Problem to solve:
Return each line of the records below verbatim, from first to last, with no line left out or altered.

= = = =

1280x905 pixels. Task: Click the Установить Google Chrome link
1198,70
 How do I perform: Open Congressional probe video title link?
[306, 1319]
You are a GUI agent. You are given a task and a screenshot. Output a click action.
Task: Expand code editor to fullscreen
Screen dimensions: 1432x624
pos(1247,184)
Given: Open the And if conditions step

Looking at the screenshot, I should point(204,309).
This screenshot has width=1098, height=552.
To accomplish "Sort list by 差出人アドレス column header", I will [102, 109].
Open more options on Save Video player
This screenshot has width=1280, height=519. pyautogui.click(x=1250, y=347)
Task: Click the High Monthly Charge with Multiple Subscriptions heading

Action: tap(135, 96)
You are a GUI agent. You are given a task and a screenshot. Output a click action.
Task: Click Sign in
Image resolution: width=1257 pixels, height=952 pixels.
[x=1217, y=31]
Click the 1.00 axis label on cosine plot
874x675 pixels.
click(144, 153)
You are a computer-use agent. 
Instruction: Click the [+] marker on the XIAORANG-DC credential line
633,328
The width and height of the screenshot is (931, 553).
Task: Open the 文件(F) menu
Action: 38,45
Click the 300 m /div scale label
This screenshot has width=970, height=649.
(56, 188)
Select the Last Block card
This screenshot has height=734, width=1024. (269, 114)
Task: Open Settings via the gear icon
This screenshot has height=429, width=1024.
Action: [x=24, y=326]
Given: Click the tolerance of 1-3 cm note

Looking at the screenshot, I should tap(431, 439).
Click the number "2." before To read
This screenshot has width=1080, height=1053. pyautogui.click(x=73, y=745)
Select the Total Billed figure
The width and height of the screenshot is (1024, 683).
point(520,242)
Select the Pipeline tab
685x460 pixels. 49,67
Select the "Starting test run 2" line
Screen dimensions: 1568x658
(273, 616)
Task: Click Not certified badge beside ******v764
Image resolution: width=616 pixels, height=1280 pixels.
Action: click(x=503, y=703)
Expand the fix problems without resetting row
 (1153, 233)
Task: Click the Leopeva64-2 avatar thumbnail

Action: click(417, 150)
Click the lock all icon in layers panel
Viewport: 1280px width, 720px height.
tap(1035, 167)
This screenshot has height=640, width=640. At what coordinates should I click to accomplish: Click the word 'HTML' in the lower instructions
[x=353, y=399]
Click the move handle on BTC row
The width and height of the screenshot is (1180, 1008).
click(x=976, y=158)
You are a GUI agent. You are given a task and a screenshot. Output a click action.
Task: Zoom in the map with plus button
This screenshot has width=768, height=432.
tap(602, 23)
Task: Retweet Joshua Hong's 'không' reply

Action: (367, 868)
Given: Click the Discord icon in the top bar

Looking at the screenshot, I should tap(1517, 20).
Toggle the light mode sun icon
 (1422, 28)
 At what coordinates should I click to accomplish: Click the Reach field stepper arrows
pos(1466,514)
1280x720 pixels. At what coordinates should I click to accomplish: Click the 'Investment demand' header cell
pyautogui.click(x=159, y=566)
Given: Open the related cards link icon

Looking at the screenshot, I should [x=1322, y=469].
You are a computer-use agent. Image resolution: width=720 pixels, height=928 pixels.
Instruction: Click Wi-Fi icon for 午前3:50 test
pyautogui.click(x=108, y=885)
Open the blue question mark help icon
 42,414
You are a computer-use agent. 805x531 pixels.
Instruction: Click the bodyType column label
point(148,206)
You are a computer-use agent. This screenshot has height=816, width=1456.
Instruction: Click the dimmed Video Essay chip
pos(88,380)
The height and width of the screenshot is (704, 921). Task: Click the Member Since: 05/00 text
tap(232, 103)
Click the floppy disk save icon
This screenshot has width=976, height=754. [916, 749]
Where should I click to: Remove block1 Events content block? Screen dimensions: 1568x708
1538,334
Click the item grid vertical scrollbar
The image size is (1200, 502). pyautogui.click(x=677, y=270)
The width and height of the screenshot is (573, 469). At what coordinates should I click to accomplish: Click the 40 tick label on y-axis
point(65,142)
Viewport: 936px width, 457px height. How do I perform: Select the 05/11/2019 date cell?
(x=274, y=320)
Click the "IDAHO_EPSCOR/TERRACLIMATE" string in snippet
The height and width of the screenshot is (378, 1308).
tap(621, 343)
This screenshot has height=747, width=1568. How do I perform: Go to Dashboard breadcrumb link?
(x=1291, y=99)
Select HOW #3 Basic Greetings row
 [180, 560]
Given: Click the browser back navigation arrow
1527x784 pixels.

= = = =

Full response:
1280x905 pixels. Task: Click the Установить Google Chrome link
1198,70
 How do I perform: Open Congressional probe video title link?
[306, 1319]
You are a GUI agent. You are given a task and a screenshot. Output a click action.
Task: Expand code editor to fullscreen
Screen dimensions: 1432x624
pos(1247,184)
Given: Open the And if conditions step

Looking at the screenshot, I should point(204,309).
This screenshot has width=1098, height=552.
To accomplish "Sort list by 差出人アドレス column header", I will [102, 109].
Open more options on Save Video player
This screenshot has width=1280, height=519. pyautogui.click(x=1250, y=347)
Task: Click the High Monthly Charge with Multiple Subscriptions heading

Action: tap(135, 96)
You are a GUI agent. You are given a task and a screenshot. Output a click action.
Task: Click Sign in
Image resolution: width=1257 pixels, height=952 pixels.
[x=1217, y=31]
Click the 1.00 axis label on cosine plot
874x675 pixels.
click(144, 153)
You are a computer-use agent. 
Instruction: Click the [+] marker on the XIAORANG-DC credential line
633,328
The width and height of the screenshot is (931, 553).
Task: Open the 文件(F) menu
Action: 38,45
Click the 300 m /div scale label
This screenshot has width=970, height=649.
(56, 188)
Select the Last Block card
This screenshot has height=734, width=1024. (269, 114)
Task: Open Settings via the gear icon
This screenshot has height=429, width=1024.
Action: [x=24, y=326]
Given: Click the tolerance of 1-3 cm note

Looking at the screenshot, I should tap(431, 439).
Click the number "2." before To read
This screenshot has width=1080, height=1053. pyautogui.click(x=73, y=745)
Select the Total Billed figure
The width and height of the screenshot is (1024, 683).
point(520,242)
Select the Pipeline tab
685x460 pixels. 49,67
Select the "Starting test run 2" line
Screen dimensions: 1568x658
(273, 616)
Task: Click Not certified badge beside ******v764
Image resolution: width=616 pixels, height=1280 pixels.
Action: click(x=503, y=703)
Expand the fix problems without resetting row
 (1153, 233)
Task: Click the Leopeva64-2 avatar thumbnail

Action: click(417, 150)
Click the lock all icon in layers panel
Viewport: 1280px width, 720px height.
tap(1035, 167)
This screenshot has height=640, width=640. At what coordinates should I click to accomplish: Click the word 'HTML' in the lower instructions
[x=353, y=399]
Click the move handle on BTC row
The width and height of the screenshot is (1180, 1008).
click(x=976, y=158)
You are a GUI agent. You are given a task and a screenshot. Output a click action.
Task: Zoom in the map with plus button
This screenshot has width=768, height=432.
tap(602, 23)
Task: Retweet Joshua Hong's 'không' reply

Action: (367, 868)
Given: Click the Discord icon in the top bar

Looking at the screenshot, I should tap(1517, 20).
Toggle the light mode sun icon
 (1422, 28)
 At what coordinates should I click to accomplish: Click the Reach field stepper arrows
pos(1466,514)
1280x720 pixels. At what coordinates should I click to accomplish: Click the 'Investment demand' header cell
pyautogui.click(x=159, y=566)
Given: Open the related cards link icon

Looking at the screenshot, I should [x=1322, y=469].
You are a computer-use agent. Image resolution: width=720 pixels, height=928 pixels.
Instruction: Click Wi-Fi icon for 午前3:50 test
pyautogui.click(x=108, y=885)
Open the blue question mark help icon
 42,414
You are a computer-use agent. 805x531 pixels.
Instruction: Click the bodyType column label
point(148,206)
You are a computer-use agent. This screenshot has height=816, width=1456.
Instruction: Click the dimmed Video Essay chip
pos(88,380)
The height and width of the screenshot is (704, 921). Task: Click the Member Since: 05/00 text
tap(232, 103)
Click the floppy disk save icon
This screenshot has width=976, height=754. [916, 749]
Where should I click to: Remove block1 Events content block? Screen dimensions: 1568x708
1538,334
Click the item grid vertical scrollbar
The image size is (1200, 502). pyautogui.click(x=677, y=270)
The width and height of the screenshot is (573, 469). At what coordinates should I click to accomplish: Click the 40 tick label on y-axis
point(65,142)
Viewport: 936px width, 457px height. How do I perform: Select the 05/11/2019 date cell?
(x=274, y=320)
Click the "IDAHO_EPSCOR/TERRACLIMATE" string in snippet
The height and width of the screenshot is (378, 1308).
tap(621, 343)
This screenshot has height=747, width=1568. How do I perform: Go to Dashboard breadcrumb link?
(x=1291, y=99)
Select HOW #3 Basic Greetings row
 [180, 560]
Given: Click the browser back navigation arrow
1527x784 pixels.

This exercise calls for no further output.